You're probably close, but theres a couple changes I would make:
#1) I don't think you ever need to call glFlush. The driver should keep track of what is dependent on what else, so you won't be able to pull from a texture or framebuffer until its ready.
#2) Instead of rendering your scene normally and then copying the texels to a texture, you can render directly into a texture via framebuffers. Look into the commands:
glGenFramebuffers
glBindFramebuffer
glFramebufferTexture
This should be a lot more efficient.
#3) When you render the fullscreen quad, you definately don't want to use the same projection matrix. The easiest is to just use no matrix at all (define input coordinates in normalized device coordinates). Just draw your quad with vertices (+/-1, +/-1, 0) and that will align with the fullscreen without any transform required.
Ok, I'll give [s]that[/s] framebuffers a shot at some point, but I'm not very concerned with efficiency at this point, just want to get it working
I've read about framebuffers though and it does seem like they are often used for this purpose, and if it makes it easier I'm all for it.
As I was re-reading my post this morning, I think I either made a mistake in my explanation above (and probably my implementation, but I'm at work so can't check my code right now), or I REALLY don't understand how the OpenGL pipeline works.
I think I need to swap steps 1 and 4 of the render portion, i.e.

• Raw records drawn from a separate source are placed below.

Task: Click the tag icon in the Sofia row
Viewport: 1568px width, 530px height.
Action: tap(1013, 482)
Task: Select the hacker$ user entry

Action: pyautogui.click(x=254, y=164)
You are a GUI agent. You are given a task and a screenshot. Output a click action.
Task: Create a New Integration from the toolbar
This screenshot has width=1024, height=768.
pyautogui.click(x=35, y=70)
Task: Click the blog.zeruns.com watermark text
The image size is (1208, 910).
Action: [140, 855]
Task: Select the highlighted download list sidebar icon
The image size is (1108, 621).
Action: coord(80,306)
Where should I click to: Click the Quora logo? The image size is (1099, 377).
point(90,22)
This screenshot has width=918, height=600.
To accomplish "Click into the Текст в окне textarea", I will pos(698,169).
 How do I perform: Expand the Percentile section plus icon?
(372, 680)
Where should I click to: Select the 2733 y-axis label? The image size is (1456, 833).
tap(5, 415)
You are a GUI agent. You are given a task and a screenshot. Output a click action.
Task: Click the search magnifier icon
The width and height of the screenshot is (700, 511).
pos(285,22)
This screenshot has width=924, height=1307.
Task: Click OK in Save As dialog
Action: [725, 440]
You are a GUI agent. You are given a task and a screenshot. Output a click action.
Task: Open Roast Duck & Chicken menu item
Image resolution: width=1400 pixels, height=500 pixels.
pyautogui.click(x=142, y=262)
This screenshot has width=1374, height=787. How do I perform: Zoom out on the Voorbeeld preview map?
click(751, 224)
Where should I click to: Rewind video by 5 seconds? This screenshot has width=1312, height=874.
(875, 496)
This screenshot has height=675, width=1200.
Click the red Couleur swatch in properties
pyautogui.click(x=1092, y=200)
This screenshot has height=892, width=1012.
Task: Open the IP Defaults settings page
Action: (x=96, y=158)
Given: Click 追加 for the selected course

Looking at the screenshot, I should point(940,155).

I need to render my normal frame WITHOUT my shaders first, then capture the screen as a texture, enable my blur shader and re-render, then map that to a quad. Otherwise, it doesn't seem to make sense to me (i.e., it seems like the only reason we need the texture is to pass the data in to the shader, since a blur shader needs to know about surrounding pixel data, and the fragment shader otherwise doesn't know about surrounding fragments...please correct me if I'm wrong about this though).
Also, I'm currently using an Orthographic projection (I'm building a Geometry Wars clone just to learn game programming so it's 2D), so would I still need to alter my projection matrix? I think I should easily be able to use my current projection matrix, but I could be wrong about this as well (all the example code for 3D does this by setting it back to normal I believe and using 0,1 (or -1,1, can never keep it straight...), but I was thinking I could skip this step since I already have an orthographic projection.
Thanks for your reply! I'll try swapping steps 1 and 4 of the render piece later when I get back, and if that doesn't work I'll try to come up with some example code to show the problem I'm having.